Task list
• A. Answer these from the Wade Stadium fan-plan text, marking each answer (i), (ii) or (iii) to match:
(i) What will be done with Wade Stadium's inside concourse?
(ii) What company are the Huskies working with to set up an ordering app?
(iii) How many chicken sandwiches does Joe Garson eat at every game?
• B. Continue the Wade Stadium fan-plan text from its last sentence, adding a few paragraphs in the same news style.

Exercise text
▼
Each section would have its own entrance, with additional porta-potty facilities on site. The Huskies also have plans to enact additional cleaning and sanitizing measures for after each game.

Wade Stadium’s inside concourse will be shut down or used as storage because it’s not conducive for social distancing. Meanwhile, things are being moved outside.

The Huskies are looking into possibly having pro shop stands outside in the open air for fans looking to purchase a hat, T-shirt, program or pennant.

“We’re looking at it like we’re going to go tomorrow, so what would we do with 150 fans (per section),” Culver said. “With the vaccines coming out and everything, you still have to understand that our fan base is 60-plus. That’s our demographic. We have an older clientele. We want them to be happy, comfortable, secure and safe. We’re going to ease into this.”

The current plan is for fans in 2021 to remain in their designated sections at Wade Stadium. Every fan will have a seat and section number, and food will be delivered right to their seat.

“The only time you should have to leave your seat is to use the bathroom,” Culver said. “You’ve seen the crowds. Instead of waiting in line, why not let us bring it to you? That’s just the way we have to do it.”

The Huskies are working with FanFood to set up an app that fans can download at the ballpark to place an order and pay using their phones.

“If somebody doesn’t have a cell phone, or has a flip phone and can’t download the app or isn’t that tech savvy, we’re going to have people coming through taking orders,” Culver said. “We’re going to kind of flip-flop the service. You’re going to see more of our staff in the stands, going up and down the aisles, hawking beer and hot dogs and popcorn and stuff.”

That will include service for older Huskies fans like Joe Garson, who religiously eats two chicken sandwiches at every game.

“So for a fan like “Chicken” Joe, we know where he is sitting, we know what he wants and when he wants it, and it will all be taken care of,” Culver said, laughing. “Even if he was the only customer who ordered chicken sandwiches, we’d have chicken sandwiches there. We are so looking forward to taking care of customers in the stands.”
▲
Excerpted records
▼
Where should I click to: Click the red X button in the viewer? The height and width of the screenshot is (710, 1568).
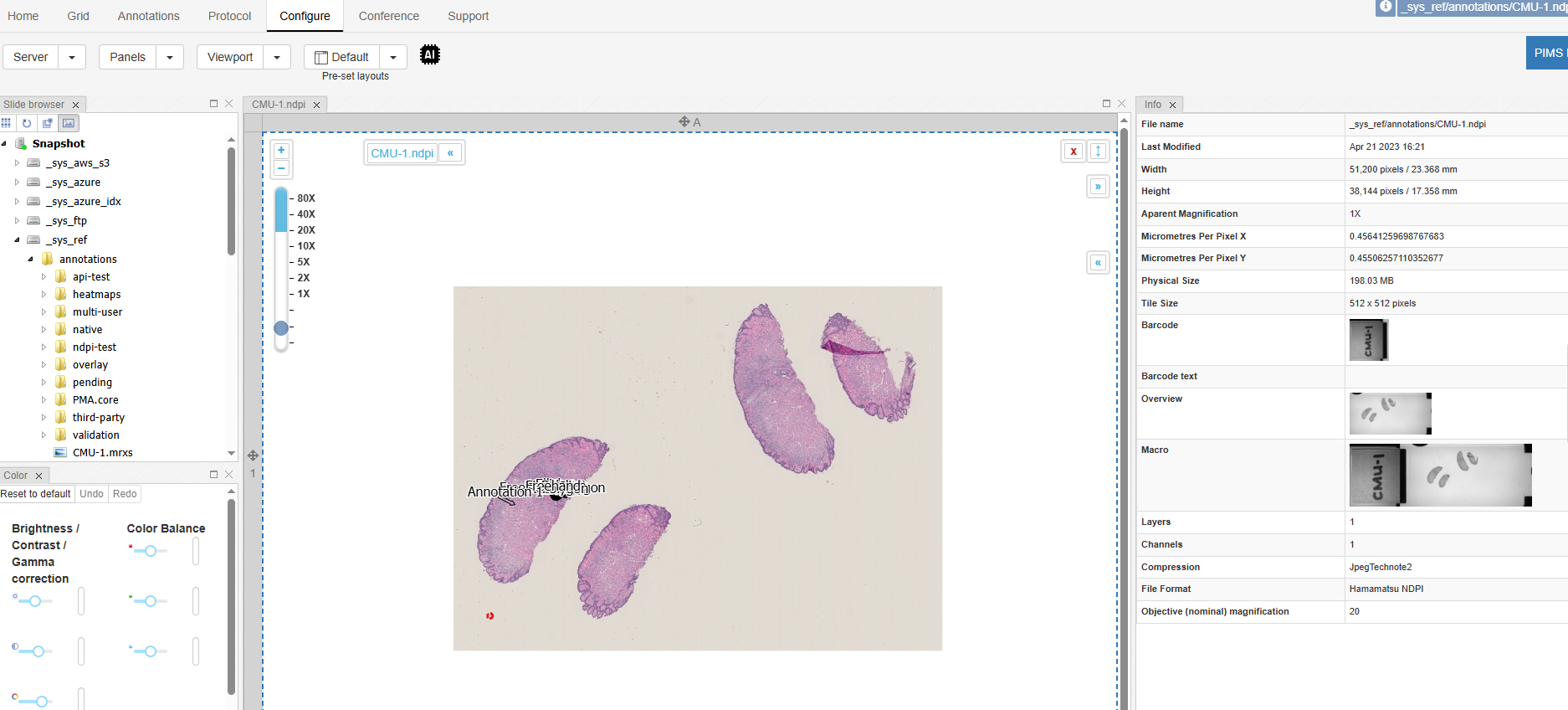(x=1073, y=152)
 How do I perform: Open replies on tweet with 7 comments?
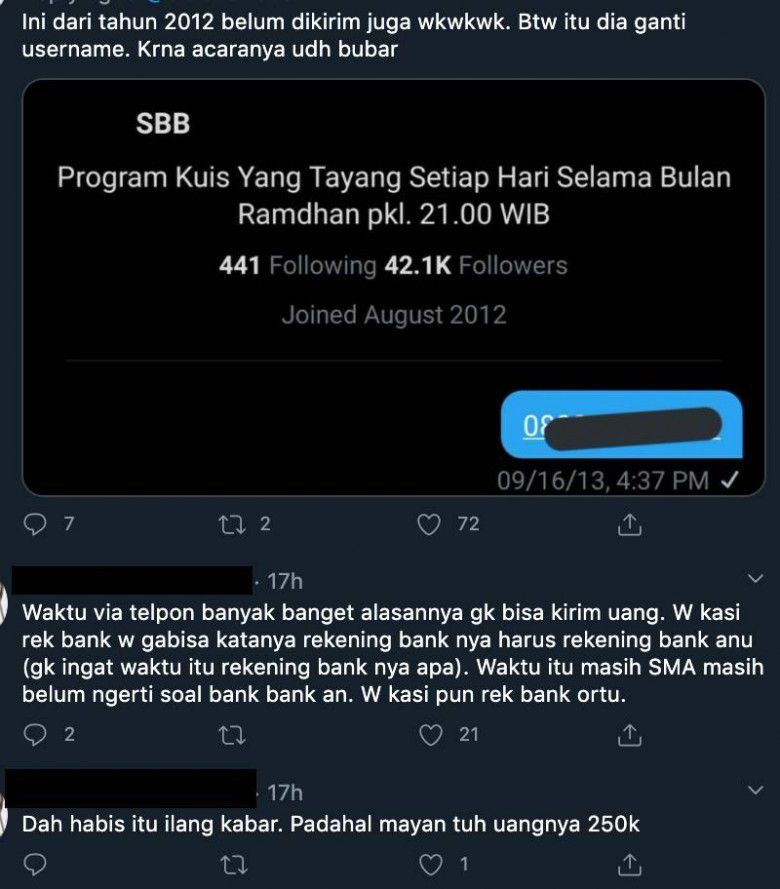coord(35,524)
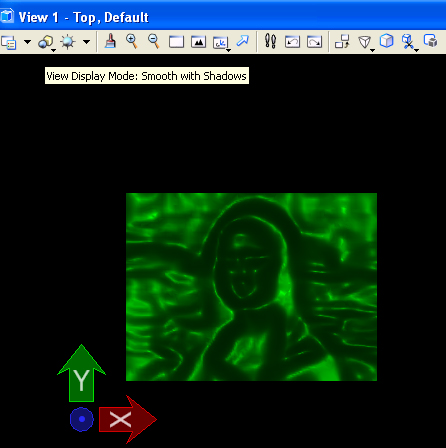This screenshot has height=448, width=446.
Task: Choose the Window Area tool
Action: point(176,42)
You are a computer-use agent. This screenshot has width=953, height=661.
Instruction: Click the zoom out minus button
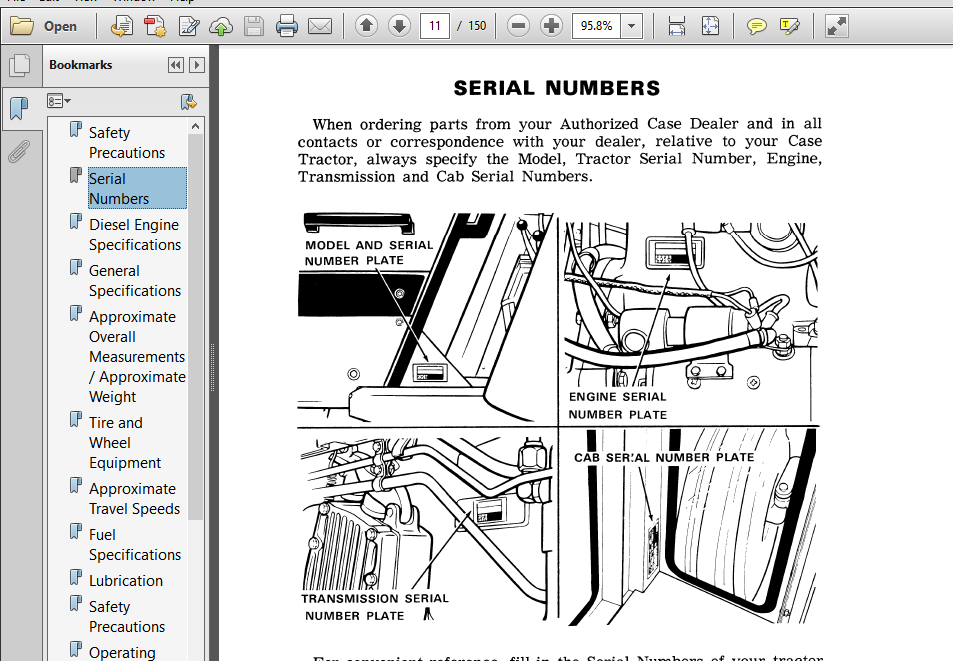click(518, 26)
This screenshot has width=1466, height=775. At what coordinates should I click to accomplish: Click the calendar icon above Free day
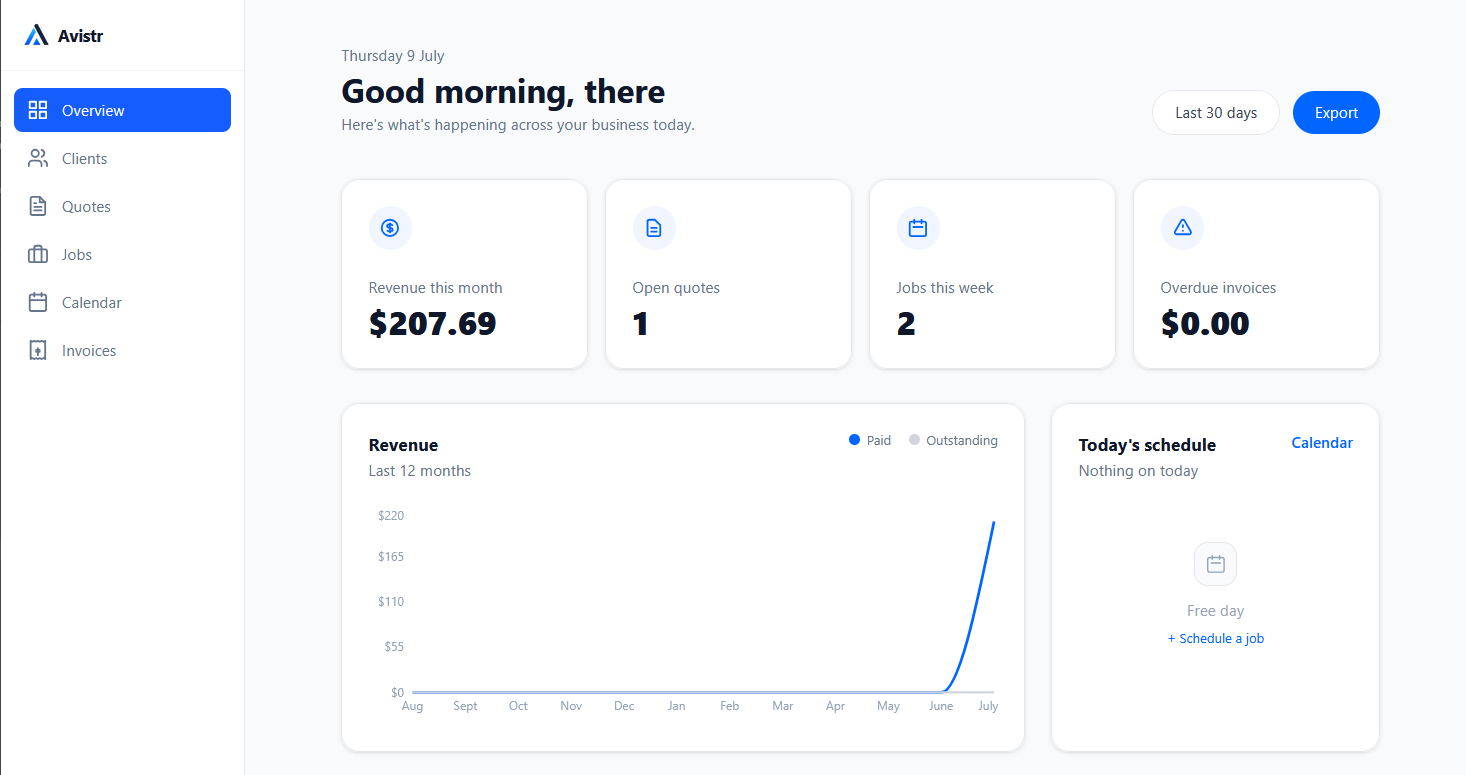click(x=1215, y=564)
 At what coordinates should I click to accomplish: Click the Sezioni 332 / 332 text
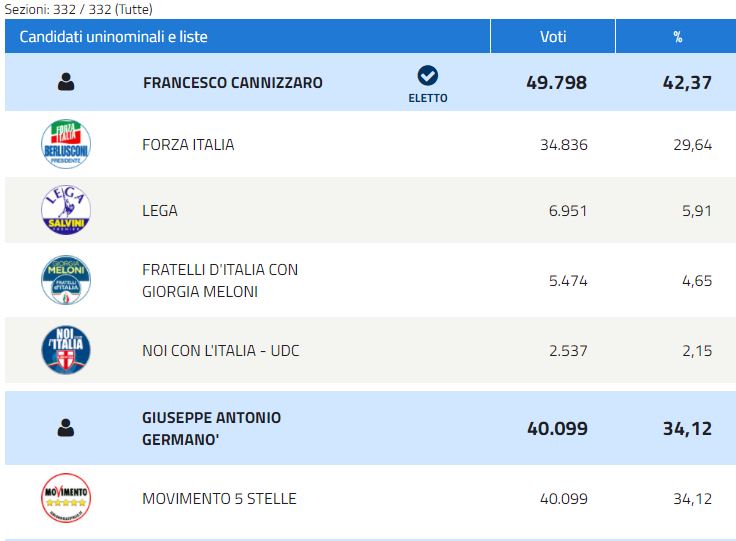[78, 9]
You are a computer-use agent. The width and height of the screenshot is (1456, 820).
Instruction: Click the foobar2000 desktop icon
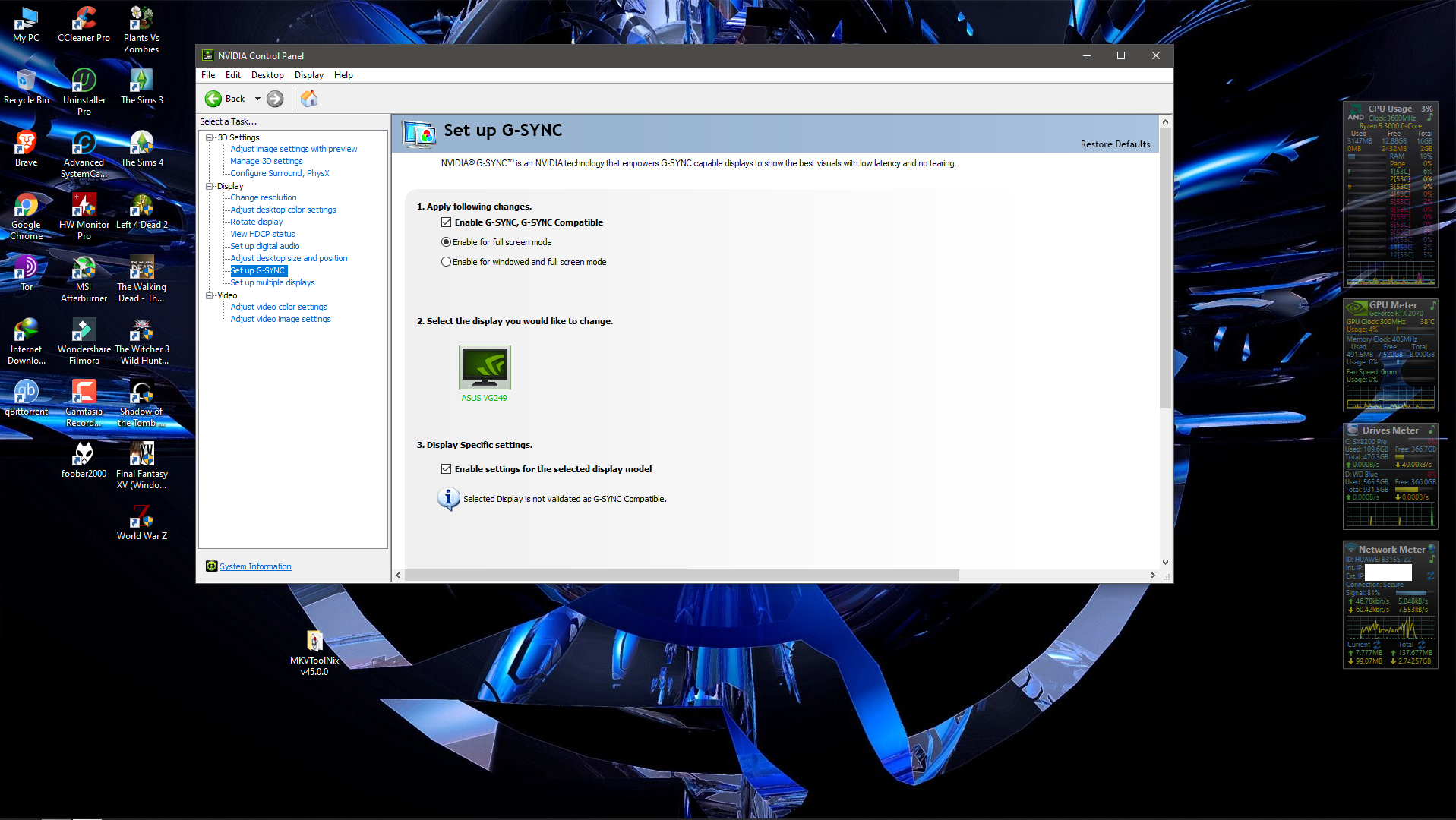pos(84,461)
▲
List of answers
• A.
(i) It will be shut down or used as storage.
(ii) FanFood.
(iii) Two.

• B.
Culver said they looked at how other teams have handled 2020. Even if attendance was limited, NFL and college football teams handled things a certain way.

Prepackaged food and beverages require less handling, straws and lids and the like. Think of a bag or box lunch, with everything you order coming to you in a container.

“We’re looking at it as this: how is it easiest for us to serve our customers and do it the right way, so this is the direction we’re going to go for this year,” Culver said. “You don’t have to miss a pitch.”

The Huskies will no longer serve fountain drinks, and the plan is no keg beer — for now. Before all you barley poppers go storming the Huskies’ compound (yes, Wade Stadium is like a compound, and besides, they’re working from home until April), bottled and canned beverages will be available, with tap beer returning eventually.

Culver said beverage distributors were already phasing out fountain drinks.

“Now with COVID and everything going on, they’re already pushing that further,” Culver said. “To be honest with you, it suits our needs better for us to do that. Will tap beer come back? Sure, so long as everything starts to get back to as normal as it possibly can.”

Some of these changes, however, likely will be permanent.

“If we had to go live tomorrow, we could do 150 fans in each section, with your own bathroom, and your own entrance,” Culver said. “We’ll take care of the food and beverage, you enjoy the game. We’ll take care of you. And if it works, and everybody likes it, we’re going to keep it.”